Halk anlaşıyor, Meclis’tekiler anlaşamıyor
Cevat Yıldız, sorularımızı Muşlu arkadaşlarıyla birlikte yanıtladı. Yıldız, bu mahallede nefes alabildiklerini, Bursa’nın başka yerinde böyle rahat edemediklerini söylüyor: “Biz hepimiz Muşluyuz. 20-30 sene var bu mahalledeyiz. Biz dilediğimizce Kürtçe konuşuruz, bu mahallede hiç sorun çıkmaz. Ben Çarşamba mahallesinde oturuyorum, çocuklarım bu mahallede oturur. Gerçekten kötü şeyler olsa, bırakır mıyım çocuklarımı burada? Kendini bilmeyen gençlerin çıkardığı olaylar hep bunlar. Mahalleyi kötülemek istiyorlar, oysa tertemiz bir yer burası. Tamam, herkes herkesi istemiyor ama kimse de başkasına bir şey yapmıyor. Mesela Erzurumlu çok bu mahallede, Muşluları pek sevmezler. Ama bak görüyorsun, biz Muşluyuz ve Erzurumlunun kahvesinde oturuyoruz. Hoşlanmayan bize selam vermez, başka masaya oturur ama o da sorun yaratmaz.

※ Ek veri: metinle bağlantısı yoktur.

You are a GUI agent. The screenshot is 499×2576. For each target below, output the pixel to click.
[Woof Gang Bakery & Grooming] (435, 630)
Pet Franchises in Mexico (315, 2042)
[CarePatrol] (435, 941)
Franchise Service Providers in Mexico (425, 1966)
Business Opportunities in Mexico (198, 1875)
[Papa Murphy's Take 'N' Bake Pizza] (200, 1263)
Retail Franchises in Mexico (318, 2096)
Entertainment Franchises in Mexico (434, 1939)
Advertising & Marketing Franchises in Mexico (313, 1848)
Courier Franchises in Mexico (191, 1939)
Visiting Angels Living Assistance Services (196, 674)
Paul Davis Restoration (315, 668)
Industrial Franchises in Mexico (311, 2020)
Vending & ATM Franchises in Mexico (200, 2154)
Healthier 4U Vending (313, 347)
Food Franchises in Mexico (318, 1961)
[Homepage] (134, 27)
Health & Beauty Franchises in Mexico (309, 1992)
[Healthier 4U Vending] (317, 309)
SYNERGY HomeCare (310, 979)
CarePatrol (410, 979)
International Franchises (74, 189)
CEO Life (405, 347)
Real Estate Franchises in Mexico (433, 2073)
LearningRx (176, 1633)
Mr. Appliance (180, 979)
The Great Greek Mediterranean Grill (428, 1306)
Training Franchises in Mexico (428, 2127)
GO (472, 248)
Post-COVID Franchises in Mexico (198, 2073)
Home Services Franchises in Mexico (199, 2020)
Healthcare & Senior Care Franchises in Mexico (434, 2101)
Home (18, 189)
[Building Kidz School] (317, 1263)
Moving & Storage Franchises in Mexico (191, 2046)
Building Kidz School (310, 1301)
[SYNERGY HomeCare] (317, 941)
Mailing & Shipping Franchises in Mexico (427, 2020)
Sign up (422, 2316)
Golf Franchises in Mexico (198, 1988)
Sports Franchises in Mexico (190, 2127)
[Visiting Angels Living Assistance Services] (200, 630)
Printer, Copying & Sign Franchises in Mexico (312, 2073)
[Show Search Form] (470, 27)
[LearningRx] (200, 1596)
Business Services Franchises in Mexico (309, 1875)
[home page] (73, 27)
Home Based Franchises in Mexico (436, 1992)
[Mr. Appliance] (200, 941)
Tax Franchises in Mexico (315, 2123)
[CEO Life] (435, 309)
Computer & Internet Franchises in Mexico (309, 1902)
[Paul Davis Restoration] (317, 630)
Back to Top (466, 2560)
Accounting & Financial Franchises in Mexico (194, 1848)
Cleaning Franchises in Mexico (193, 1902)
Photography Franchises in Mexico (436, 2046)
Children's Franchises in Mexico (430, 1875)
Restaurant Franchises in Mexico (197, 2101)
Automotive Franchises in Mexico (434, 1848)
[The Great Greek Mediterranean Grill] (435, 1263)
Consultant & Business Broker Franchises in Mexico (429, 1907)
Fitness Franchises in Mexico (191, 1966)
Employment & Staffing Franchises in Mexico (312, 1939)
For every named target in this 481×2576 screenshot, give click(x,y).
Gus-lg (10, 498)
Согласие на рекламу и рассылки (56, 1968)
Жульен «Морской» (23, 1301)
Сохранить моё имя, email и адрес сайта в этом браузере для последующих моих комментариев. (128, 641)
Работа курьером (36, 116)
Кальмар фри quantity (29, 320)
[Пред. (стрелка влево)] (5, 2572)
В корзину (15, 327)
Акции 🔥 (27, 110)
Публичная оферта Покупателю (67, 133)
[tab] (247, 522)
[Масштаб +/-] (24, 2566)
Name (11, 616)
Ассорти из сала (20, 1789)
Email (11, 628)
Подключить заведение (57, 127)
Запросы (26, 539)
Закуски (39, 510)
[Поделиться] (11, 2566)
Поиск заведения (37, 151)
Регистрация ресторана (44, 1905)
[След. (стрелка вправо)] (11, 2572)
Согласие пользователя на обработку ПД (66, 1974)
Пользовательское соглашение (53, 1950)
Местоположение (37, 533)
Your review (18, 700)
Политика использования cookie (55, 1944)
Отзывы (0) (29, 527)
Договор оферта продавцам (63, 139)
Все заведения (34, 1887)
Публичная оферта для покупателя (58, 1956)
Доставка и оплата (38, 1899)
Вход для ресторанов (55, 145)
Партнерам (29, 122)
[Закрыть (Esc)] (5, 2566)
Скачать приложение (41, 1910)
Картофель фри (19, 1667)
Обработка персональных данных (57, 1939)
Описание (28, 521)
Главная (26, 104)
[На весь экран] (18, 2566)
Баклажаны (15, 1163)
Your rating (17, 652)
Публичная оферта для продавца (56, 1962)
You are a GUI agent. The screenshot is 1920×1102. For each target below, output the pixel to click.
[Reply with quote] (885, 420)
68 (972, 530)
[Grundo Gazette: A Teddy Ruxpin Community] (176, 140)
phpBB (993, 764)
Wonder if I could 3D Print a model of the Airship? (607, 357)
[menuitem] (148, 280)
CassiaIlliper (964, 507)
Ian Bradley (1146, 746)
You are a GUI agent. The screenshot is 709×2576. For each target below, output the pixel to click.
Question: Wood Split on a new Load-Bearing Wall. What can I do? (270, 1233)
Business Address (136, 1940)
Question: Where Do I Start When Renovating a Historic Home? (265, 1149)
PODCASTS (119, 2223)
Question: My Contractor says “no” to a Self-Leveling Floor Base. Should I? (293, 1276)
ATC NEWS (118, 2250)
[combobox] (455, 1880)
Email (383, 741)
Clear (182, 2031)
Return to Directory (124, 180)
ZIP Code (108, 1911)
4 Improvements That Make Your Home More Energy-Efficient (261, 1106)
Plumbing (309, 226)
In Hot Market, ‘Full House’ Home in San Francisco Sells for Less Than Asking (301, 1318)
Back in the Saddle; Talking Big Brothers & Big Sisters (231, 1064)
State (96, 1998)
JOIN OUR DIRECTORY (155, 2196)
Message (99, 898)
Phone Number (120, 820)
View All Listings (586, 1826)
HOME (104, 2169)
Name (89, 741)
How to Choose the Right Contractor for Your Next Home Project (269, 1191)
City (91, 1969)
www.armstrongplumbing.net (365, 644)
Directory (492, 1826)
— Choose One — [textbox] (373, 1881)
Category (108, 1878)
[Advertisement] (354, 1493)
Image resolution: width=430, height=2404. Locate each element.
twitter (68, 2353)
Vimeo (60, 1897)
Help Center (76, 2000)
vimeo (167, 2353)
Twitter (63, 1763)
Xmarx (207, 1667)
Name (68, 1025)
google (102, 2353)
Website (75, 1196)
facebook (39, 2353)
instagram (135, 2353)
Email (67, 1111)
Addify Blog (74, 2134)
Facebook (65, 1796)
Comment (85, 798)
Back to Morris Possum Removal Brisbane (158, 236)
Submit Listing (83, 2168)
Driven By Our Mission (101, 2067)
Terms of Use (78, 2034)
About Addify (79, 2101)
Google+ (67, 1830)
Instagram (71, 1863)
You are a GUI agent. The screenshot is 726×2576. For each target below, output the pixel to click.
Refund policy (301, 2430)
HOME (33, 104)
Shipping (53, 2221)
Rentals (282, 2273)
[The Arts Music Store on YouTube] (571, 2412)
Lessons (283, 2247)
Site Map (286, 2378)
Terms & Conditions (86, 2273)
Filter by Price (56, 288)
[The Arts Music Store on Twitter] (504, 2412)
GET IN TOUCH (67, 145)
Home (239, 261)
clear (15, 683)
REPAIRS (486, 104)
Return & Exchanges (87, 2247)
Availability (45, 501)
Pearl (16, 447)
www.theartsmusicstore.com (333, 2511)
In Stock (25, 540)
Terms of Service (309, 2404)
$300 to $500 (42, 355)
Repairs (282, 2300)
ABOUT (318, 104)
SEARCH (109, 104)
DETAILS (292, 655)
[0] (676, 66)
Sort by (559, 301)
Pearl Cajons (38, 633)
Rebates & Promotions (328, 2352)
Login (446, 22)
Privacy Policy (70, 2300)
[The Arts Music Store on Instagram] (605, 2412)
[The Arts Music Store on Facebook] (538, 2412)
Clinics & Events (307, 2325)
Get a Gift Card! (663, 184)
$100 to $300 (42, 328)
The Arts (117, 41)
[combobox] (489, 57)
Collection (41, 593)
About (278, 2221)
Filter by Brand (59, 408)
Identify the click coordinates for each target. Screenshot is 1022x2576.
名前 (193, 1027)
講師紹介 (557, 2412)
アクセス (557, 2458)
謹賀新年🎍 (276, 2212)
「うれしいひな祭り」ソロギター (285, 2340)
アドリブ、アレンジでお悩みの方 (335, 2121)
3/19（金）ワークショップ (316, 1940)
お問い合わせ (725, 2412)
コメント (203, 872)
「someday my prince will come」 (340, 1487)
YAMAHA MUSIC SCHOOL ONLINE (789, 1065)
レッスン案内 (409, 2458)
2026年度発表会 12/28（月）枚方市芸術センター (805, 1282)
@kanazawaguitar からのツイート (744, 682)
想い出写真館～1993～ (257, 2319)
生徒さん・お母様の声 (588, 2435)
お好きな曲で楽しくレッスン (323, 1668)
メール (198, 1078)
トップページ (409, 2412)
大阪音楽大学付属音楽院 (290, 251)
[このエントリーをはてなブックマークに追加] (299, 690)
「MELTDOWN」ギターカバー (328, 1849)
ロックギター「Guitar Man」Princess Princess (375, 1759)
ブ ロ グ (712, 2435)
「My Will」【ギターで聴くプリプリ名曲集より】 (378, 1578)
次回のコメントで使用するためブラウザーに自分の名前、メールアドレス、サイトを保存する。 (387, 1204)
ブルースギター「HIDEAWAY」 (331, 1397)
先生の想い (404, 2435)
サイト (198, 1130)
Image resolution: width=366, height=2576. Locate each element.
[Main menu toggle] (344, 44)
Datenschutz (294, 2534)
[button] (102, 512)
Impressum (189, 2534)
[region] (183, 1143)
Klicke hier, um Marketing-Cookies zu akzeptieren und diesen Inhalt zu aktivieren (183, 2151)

Ha yanımıza gelirse, çayını da kahvesini de söyleriz. Bursa’nın dört bir yanını gezeriz ama yine moralimizi bu mahallede buluruz. Asıl dert Meclis’te. Onlar anlaşamıyorlar. Yoksa halk anlaşıyor, bak. Meclis’tekiler anlaşsaydı burada da olay çıkmazdı.”
‘Kuva-i Milliye ruhuyla savunduk canımızı’
Erzurumlu İspir kahvesi, tam da olayların çıktığı noktada. Kahvedekilerle görüştüğümde ne isim veriyorlar, ne fotoğraf. Hatta kahvenin adını yazmama bile zor razı oluyorlar. Milliyetçiliğin yoğun olarak hissedildiği bu kahvede, bastırılmaya çalışılan öfke sesleri yükseltiyor. Konuşanlardan biri mahallede düzenin geri gelmediğini, selamlaşma ve ikramın durgunlaştığını söylüyor.
Bir diğeri “Yavuz Selim Bursa’nın en delikanlı, en babayiğit mahallesidir. Bu bölgenin merkezidir. Senelerdir burada barış var diye mahallemizi özellikle hedef seçtiler. Birliğimiz göz kamaştırdı” diyor. Mahallenin kimsenin tekelinde olmadığını, olamayacağını söylüyor. Çatışmalar sırasında polisin müdahale etmediğinden yakınan bu kişi, mecburiyetten canlarını kurtarmak için ‘Kuva-i Milliye ruhuyla kendilerini koruduklarını’ anlatıyor.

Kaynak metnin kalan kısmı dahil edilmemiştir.